■ ACTION ITEM: A line below contains "MyChart (321, 2341)", and a later one contains "Terms of Use (553, 2500)". Repeat both, with every line between them, exactly.
-------
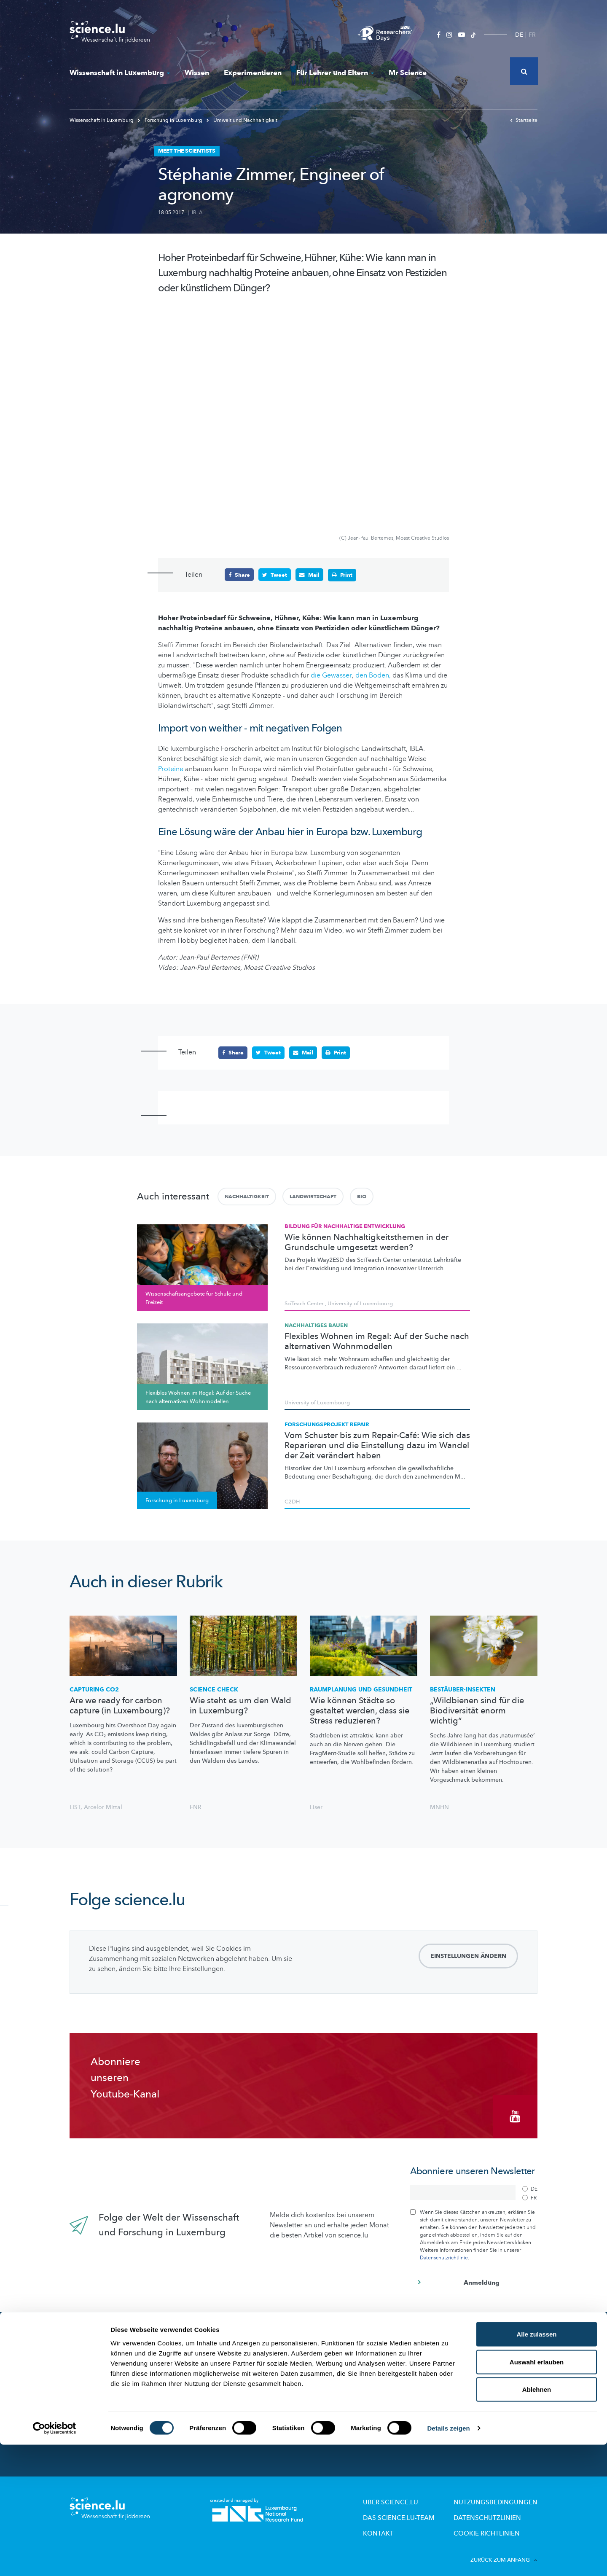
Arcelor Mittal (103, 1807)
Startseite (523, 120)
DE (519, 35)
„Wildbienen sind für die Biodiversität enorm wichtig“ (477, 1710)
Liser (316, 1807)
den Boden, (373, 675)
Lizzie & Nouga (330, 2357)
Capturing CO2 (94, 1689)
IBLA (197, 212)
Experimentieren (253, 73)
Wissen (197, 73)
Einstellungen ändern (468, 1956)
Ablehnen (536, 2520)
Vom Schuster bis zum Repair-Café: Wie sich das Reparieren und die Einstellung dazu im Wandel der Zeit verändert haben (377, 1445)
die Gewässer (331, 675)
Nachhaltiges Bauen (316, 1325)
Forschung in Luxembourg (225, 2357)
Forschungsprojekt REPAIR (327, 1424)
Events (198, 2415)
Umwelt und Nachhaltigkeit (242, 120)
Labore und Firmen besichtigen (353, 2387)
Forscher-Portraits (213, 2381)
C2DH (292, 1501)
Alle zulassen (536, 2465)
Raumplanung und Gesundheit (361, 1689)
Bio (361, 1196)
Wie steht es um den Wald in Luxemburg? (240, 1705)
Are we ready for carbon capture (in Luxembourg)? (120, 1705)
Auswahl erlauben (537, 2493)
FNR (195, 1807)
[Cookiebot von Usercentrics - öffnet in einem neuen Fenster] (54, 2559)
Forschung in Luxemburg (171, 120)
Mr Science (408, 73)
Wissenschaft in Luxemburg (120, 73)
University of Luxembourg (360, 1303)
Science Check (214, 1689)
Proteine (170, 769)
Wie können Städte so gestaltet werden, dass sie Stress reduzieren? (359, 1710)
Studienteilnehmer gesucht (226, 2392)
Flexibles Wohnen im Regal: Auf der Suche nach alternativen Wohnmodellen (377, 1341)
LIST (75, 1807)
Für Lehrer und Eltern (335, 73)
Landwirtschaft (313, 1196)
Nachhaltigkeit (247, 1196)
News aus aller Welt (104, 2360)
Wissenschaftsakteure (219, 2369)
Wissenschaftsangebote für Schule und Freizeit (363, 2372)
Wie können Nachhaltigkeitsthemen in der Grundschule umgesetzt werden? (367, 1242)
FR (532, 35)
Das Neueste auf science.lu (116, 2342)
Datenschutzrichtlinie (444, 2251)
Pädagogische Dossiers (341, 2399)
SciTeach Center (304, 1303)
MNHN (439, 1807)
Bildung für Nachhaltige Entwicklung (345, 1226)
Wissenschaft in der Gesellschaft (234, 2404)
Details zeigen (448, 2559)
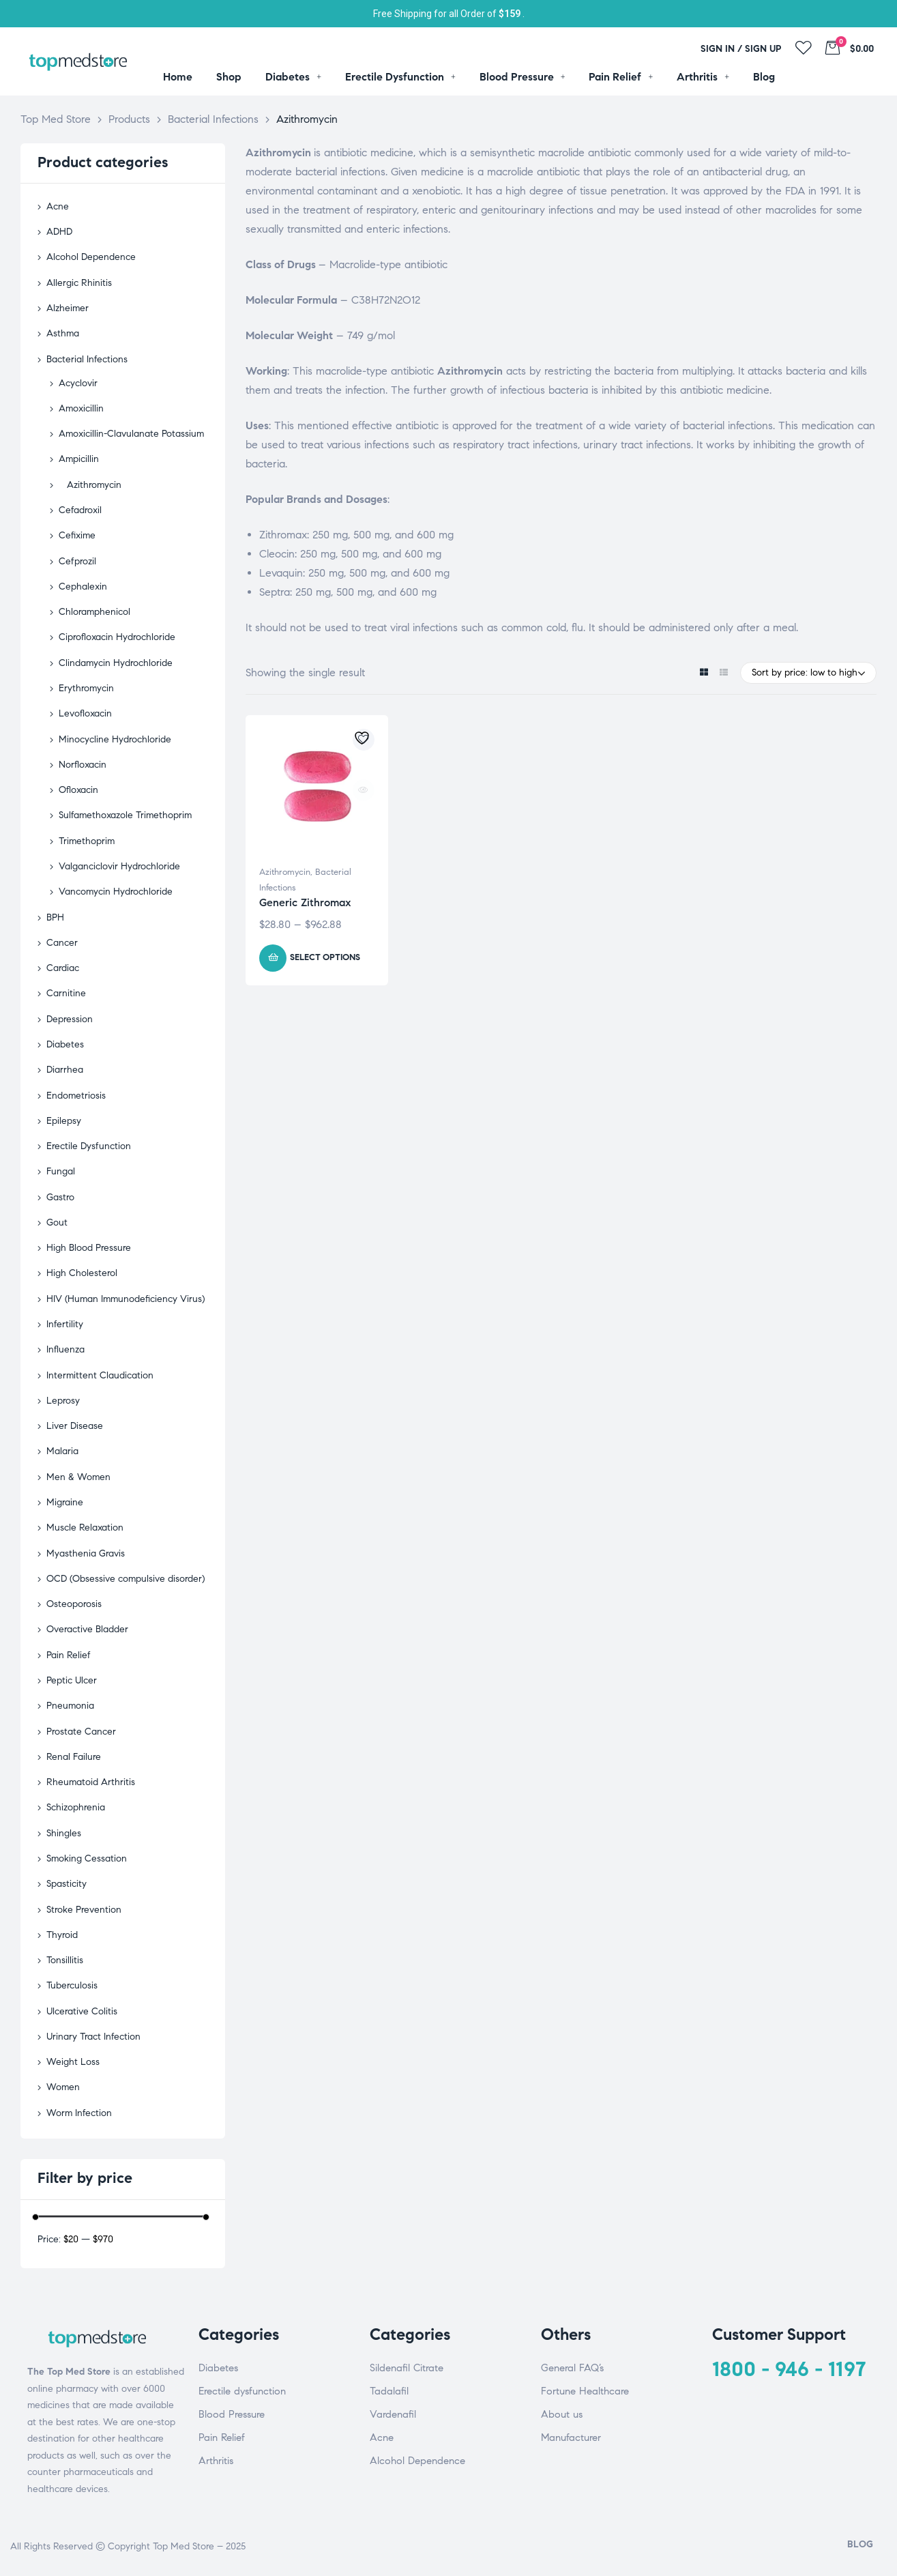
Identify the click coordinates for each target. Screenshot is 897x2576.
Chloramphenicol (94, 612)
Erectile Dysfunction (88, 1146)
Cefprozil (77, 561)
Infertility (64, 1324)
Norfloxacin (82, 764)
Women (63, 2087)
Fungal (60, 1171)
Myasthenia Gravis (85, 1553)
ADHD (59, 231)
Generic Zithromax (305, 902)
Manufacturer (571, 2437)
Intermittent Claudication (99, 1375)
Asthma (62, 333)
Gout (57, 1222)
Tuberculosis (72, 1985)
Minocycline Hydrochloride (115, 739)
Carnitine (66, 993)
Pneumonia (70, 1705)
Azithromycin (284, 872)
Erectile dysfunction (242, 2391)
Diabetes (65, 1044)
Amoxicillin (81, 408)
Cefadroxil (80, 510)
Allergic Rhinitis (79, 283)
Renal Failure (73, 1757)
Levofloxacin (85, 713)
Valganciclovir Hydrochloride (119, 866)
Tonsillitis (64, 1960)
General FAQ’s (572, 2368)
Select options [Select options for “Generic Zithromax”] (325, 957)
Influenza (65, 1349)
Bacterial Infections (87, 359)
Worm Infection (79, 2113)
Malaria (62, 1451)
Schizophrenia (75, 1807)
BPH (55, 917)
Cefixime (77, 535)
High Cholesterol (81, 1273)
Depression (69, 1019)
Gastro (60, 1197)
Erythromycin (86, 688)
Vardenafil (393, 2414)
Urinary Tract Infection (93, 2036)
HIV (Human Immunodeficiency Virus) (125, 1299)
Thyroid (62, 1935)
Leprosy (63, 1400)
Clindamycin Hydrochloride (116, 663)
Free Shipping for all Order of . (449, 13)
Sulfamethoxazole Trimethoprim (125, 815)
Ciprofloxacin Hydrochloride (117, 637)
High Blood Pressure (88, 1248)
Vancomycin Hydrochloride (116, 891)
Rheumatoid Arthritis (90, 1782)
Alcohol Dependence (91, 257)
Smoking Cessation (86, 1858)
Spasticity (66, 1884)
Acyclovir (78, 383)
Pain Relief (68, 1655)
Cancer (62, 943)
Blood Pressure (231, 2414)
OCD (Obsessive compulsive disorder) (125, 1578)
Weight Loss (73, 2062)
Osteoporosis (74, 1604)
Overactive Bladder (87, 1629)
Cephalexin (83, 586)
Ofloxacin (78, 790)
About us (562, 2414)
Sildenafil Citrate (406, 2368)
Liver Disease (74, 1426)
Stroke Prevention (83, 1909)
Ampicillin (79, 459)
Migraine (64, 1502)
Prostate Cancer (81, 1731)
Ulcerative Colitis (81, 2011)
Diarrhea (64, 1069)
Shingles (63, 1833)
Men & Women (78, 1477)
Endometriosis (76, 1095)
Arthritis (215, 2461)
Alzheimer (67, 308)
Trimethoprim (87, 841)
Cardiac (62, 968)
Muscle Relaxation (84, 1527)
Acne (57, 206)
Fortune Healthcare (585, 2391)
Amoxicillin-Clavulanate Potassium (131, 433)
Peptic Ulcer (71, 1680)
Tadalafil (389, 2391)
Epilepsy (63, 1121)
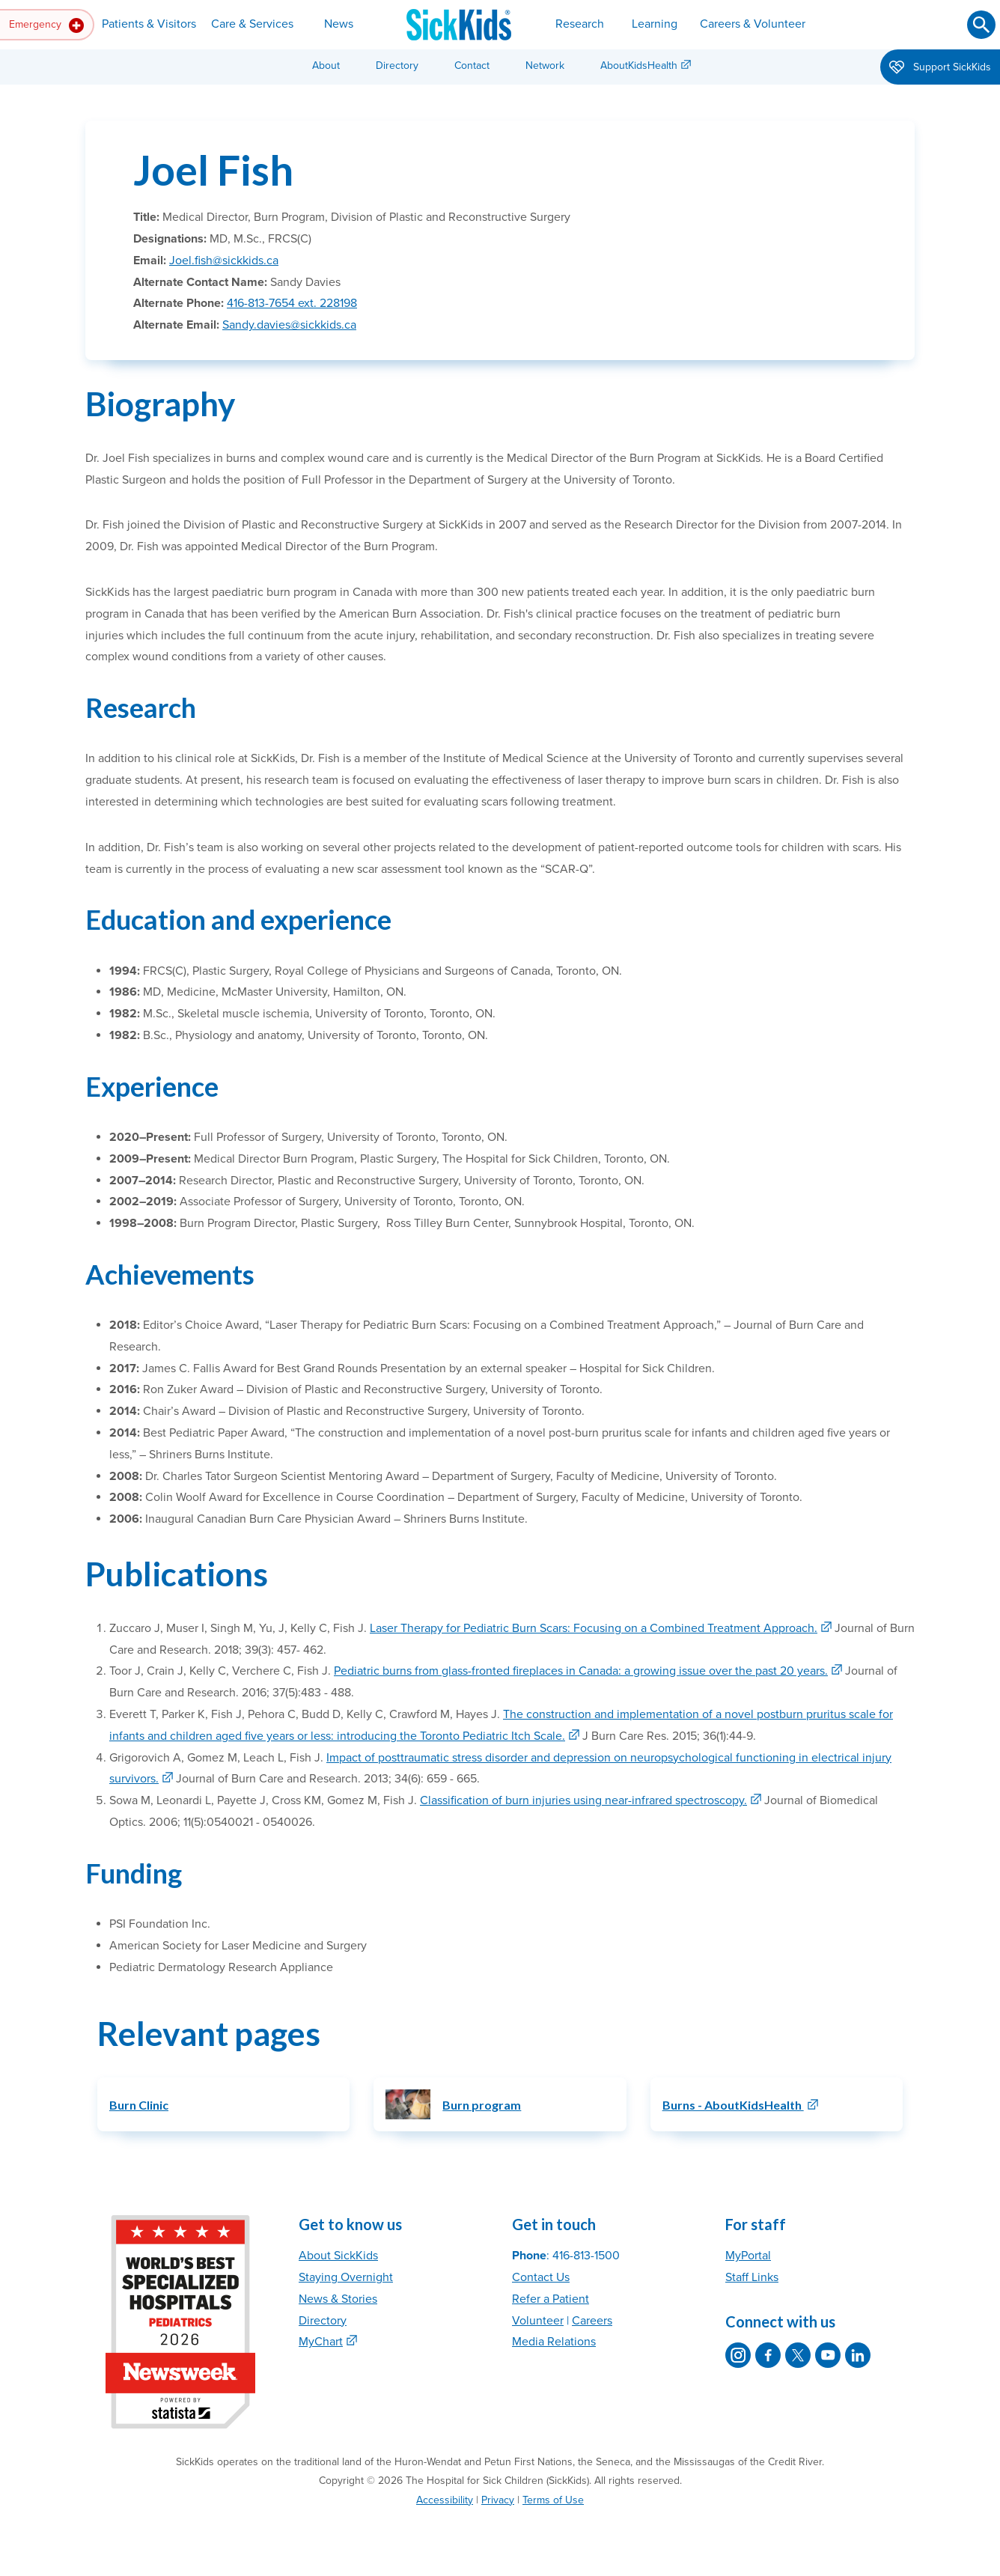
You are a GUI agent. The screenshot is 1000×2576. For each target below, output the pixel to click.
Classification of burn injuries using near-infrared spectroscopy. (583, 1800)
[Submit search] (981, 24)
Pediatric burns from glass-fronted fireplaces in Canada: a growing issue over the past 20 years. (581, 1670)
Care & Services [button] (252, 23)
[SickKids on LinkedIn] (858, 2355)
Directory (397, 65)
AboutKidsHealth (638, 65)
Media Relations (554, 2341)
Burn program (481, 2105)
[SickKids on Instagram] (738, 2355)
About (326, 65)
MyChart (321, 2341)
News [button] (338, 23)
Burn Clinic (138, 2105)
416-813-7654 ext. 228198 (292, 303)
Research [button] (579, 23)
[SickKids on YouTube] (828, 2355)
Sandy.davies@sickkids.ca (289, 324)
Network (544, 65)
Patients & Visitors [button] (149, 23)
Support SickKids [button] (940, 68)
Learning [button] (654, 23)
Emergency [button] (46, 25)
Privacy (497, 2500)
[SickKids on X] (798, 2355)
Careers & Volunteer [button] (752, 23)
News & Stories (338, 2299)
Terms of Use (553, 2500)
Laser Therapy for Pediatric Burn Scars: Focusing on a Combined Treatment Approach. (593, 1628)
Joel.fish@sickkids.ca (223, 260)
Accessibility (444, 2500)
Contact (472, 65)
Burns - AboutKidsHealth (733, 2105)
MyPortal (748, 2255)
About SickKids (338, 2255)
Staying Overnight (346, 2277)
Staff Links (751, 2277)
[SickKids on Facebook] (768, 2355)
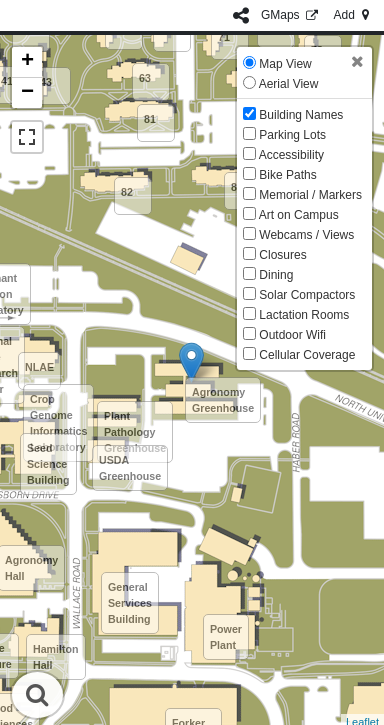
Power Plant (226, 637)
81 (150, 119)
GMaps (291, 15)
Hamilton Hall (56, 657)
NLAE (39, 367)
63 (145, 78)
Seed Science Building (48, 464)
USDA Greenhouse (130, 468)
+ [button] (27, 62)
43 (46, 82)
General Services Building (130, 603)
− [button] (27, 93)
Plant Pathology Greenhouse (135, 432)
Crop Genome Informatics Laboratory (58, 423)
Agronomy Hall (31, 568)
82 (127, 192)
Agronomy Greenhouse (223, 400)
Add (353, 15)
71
-------
■ WRITTEN REPLY:
MyChart (321, 2341)
News [button] (338, 23)
Burn Clinic (138, 2105)
416-813-7654 ext. 228198 (292, 303)
Research [button] (579, 23)
[SickKids on YouTube] (828, 2355)
Sandy.davies@sickkids.ca (289, 324)
Network (544, 65)
Patients & Visitors [button] (149, 23)
Support SickKids [button] (940, 68)
Learning [button] (654, 23)
Emergency [button] (46, 25)
Privacy (497, 2500)
[SickKids on X] (798, 2355)
Careers & Volunteer [button] (752, 23)
News & Stories (338, 2299)
Terms of Use (553, 2500)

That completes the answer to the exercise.